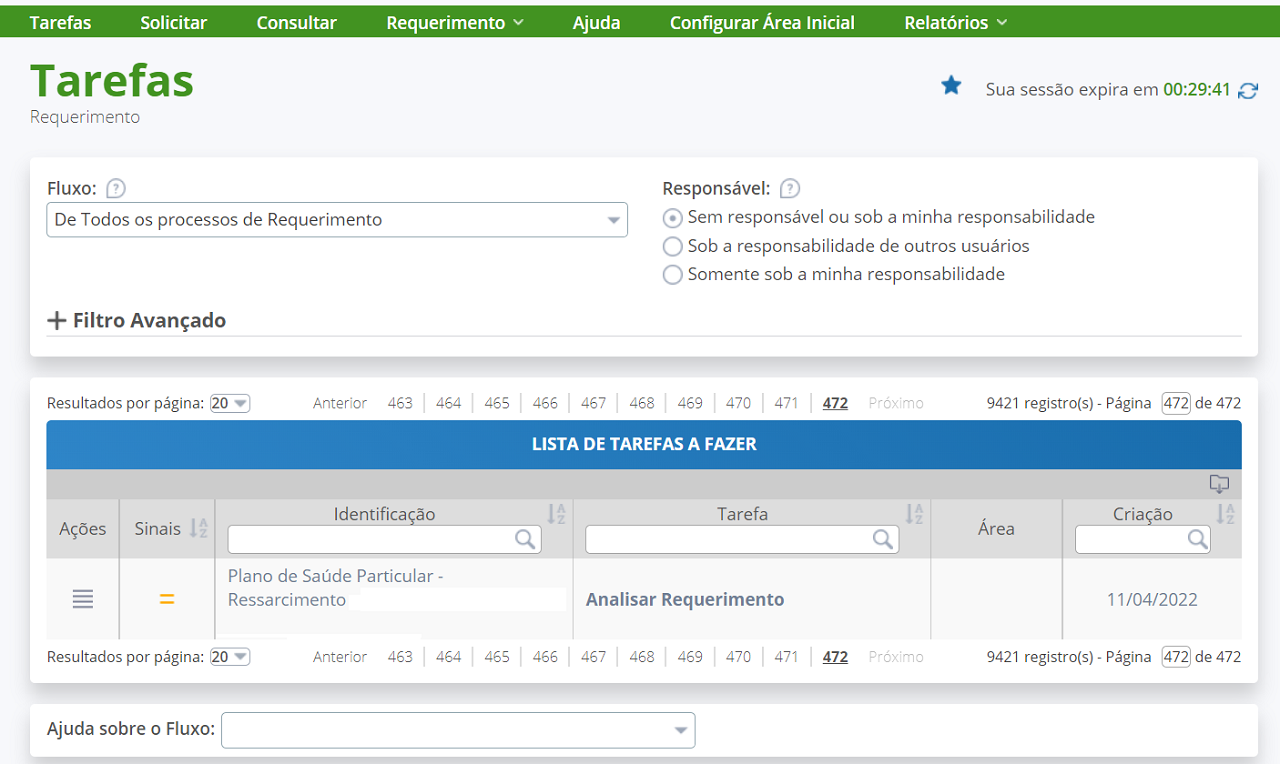Sort the list by the Sinais column

pyautogui.click(x=198, y=528)
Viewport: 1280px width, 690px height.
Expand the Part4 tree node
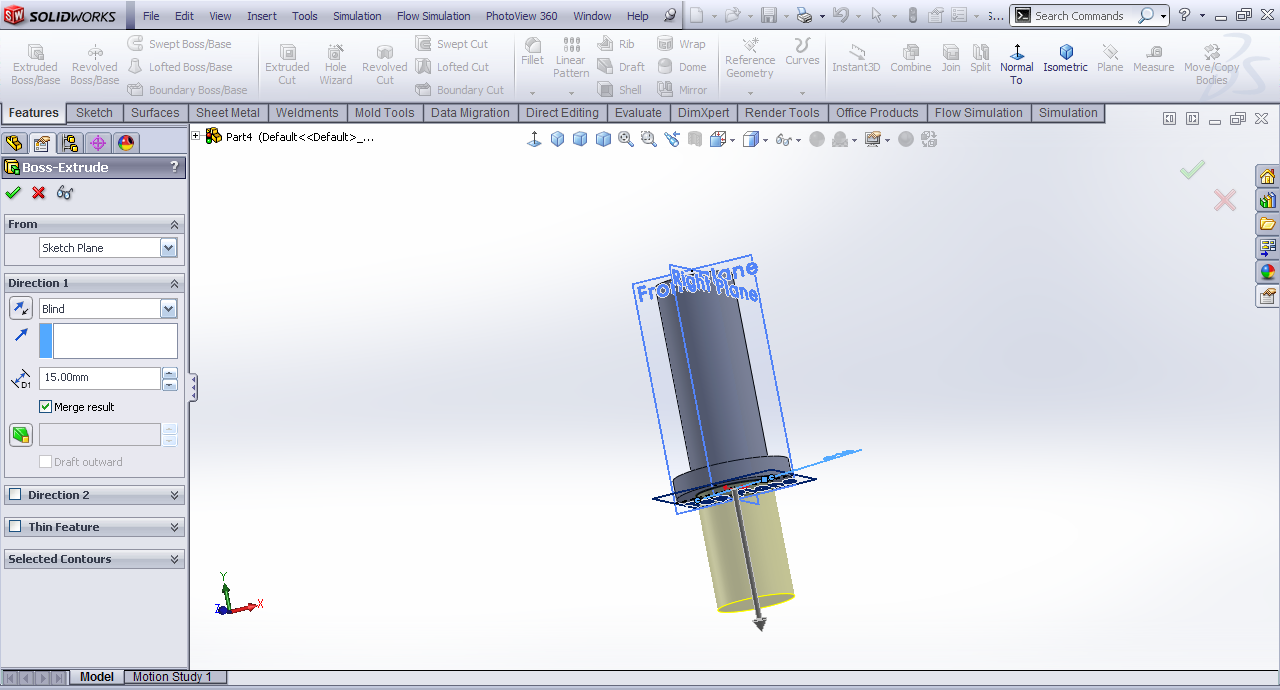[x=196, y=136]
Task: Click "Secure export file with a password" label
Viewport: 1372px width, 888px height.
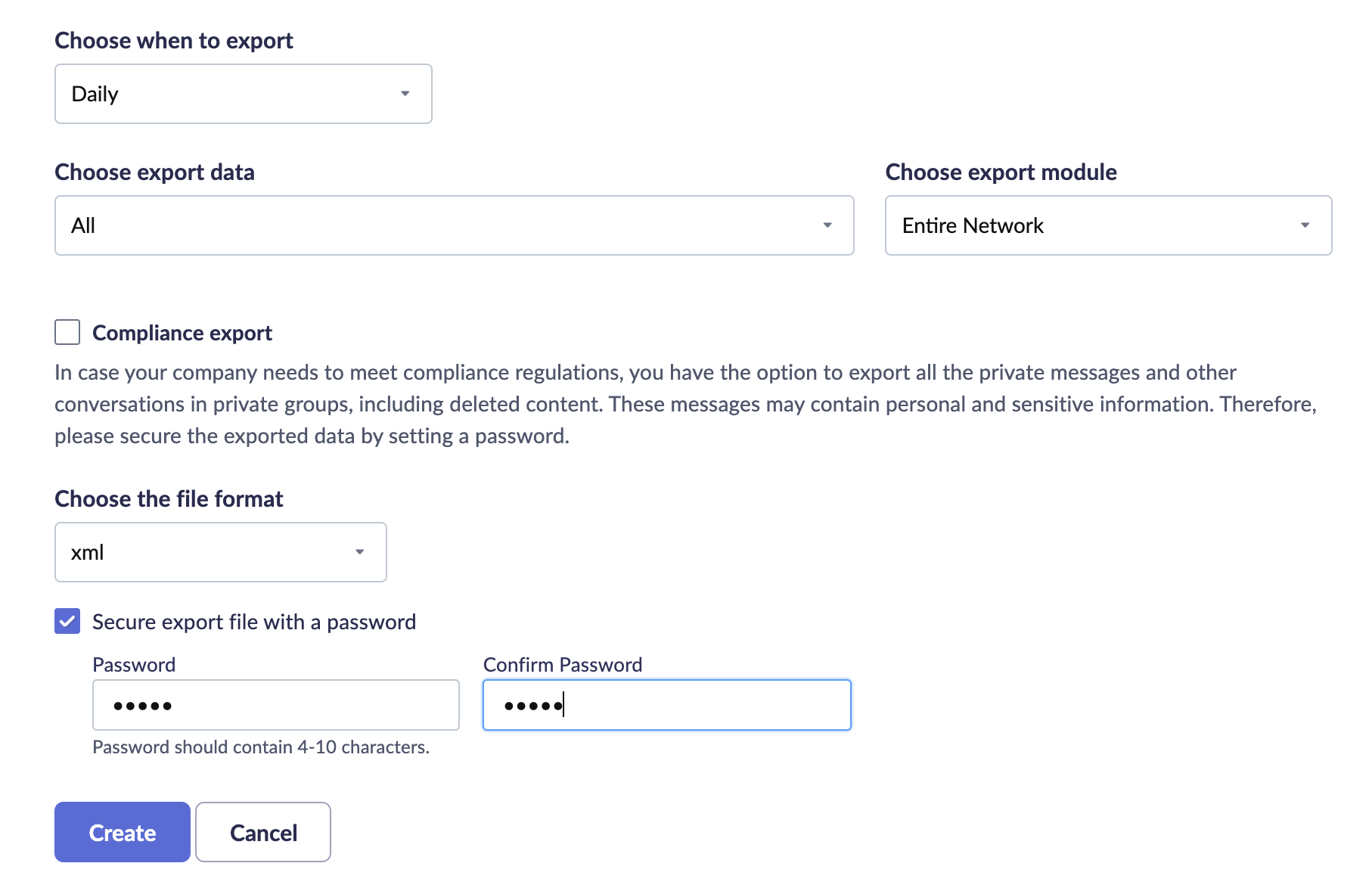Action: click(x=254, y=622)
• • • • • • •
EXERCISE DESCRIPTION >> Copy the line showing "Expand the Part4 tree node" exactly, along with each line after it through the end of the material above. Pictures stay out.

REPLY >>
Expand the Part4 tree node
[x=196, y=136]
Task: Click "Secure export file with a password" label
Viewport: 1372px width, 888px height.
Action: click(x=254, y=622)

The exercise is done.